Data lines ▸

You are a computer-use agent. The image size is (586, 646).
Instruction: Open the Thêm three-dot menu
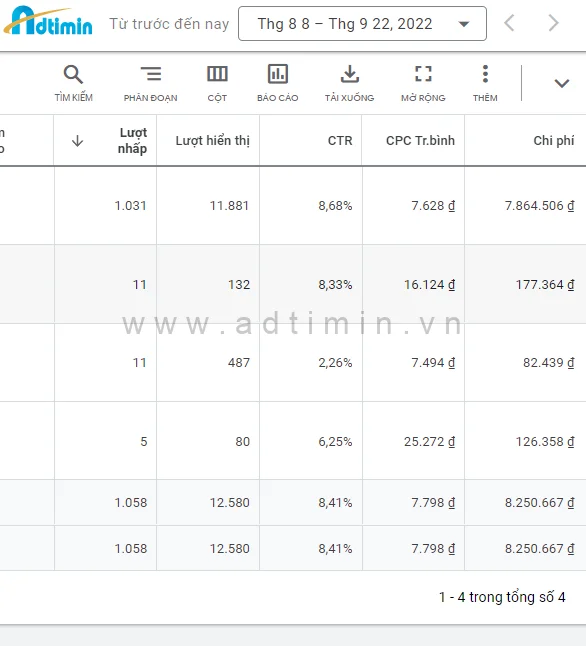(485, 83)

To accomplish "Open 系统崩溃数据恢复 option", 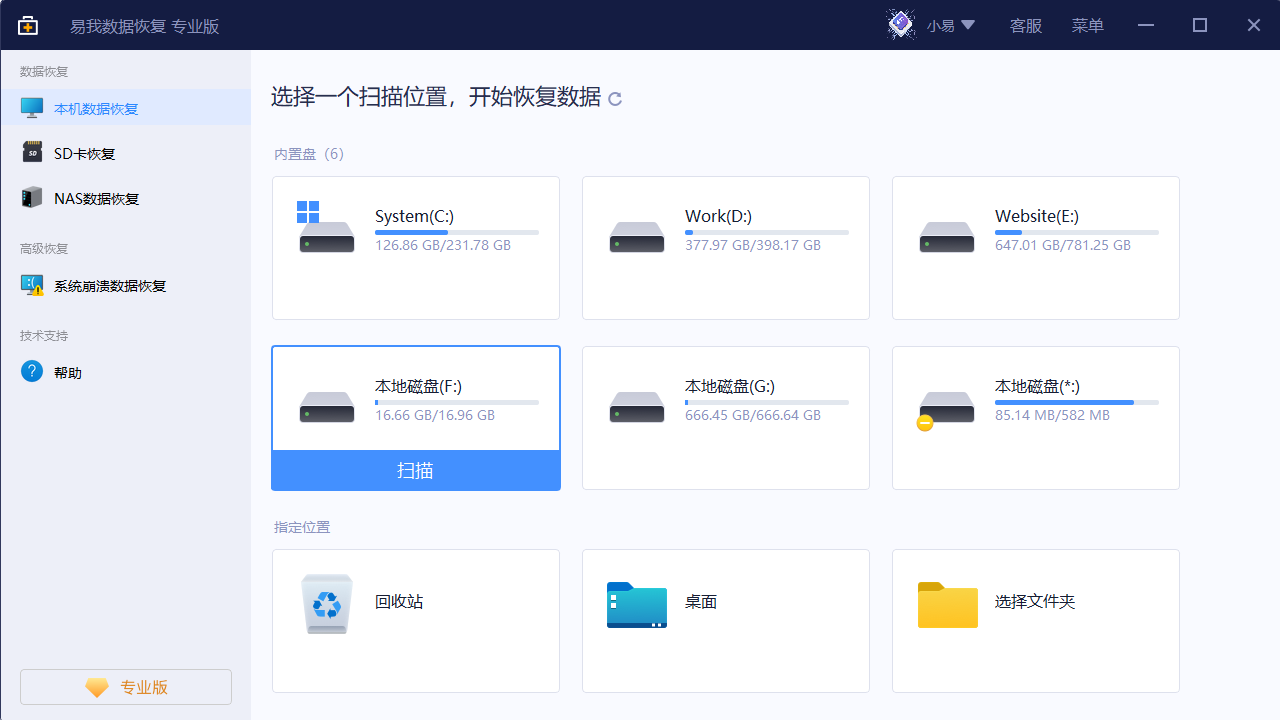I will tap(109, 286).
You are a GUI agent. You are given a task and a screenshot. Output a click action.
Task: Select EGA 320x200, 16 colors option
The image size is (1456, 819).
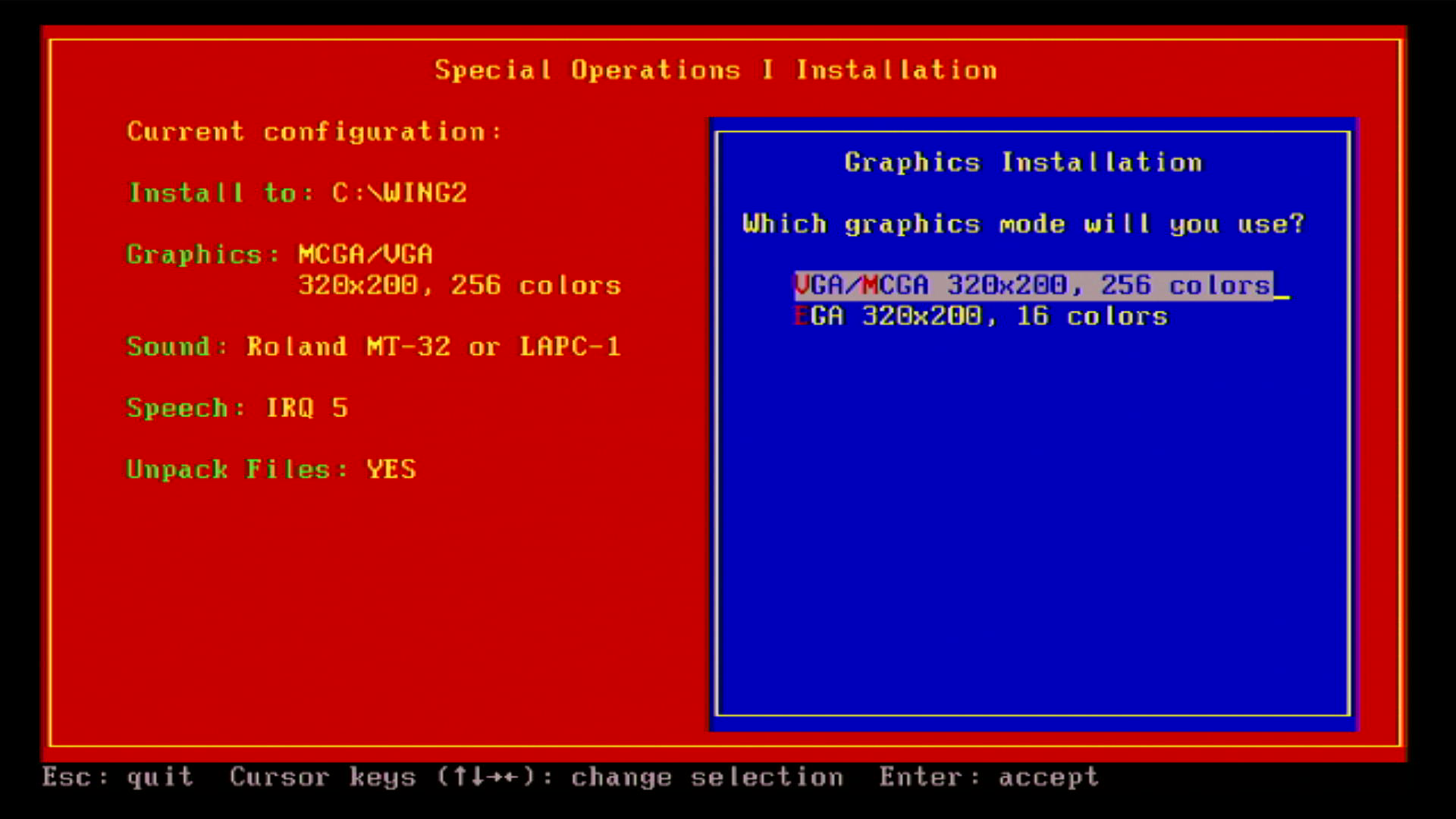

Given request ▸ Rewrite the rows starting at the line that contains "You are a GUI" and ending at the end of the rows, replacing "screenshot" with "capture" and changing nothing else. Leave the pictures out of your answer.

In response ▸
You are a GUI agent. You are given a task and a capture. Output a click action.
Task: Select EGA 320x200, 16 colors option
The image size is (1456, 819).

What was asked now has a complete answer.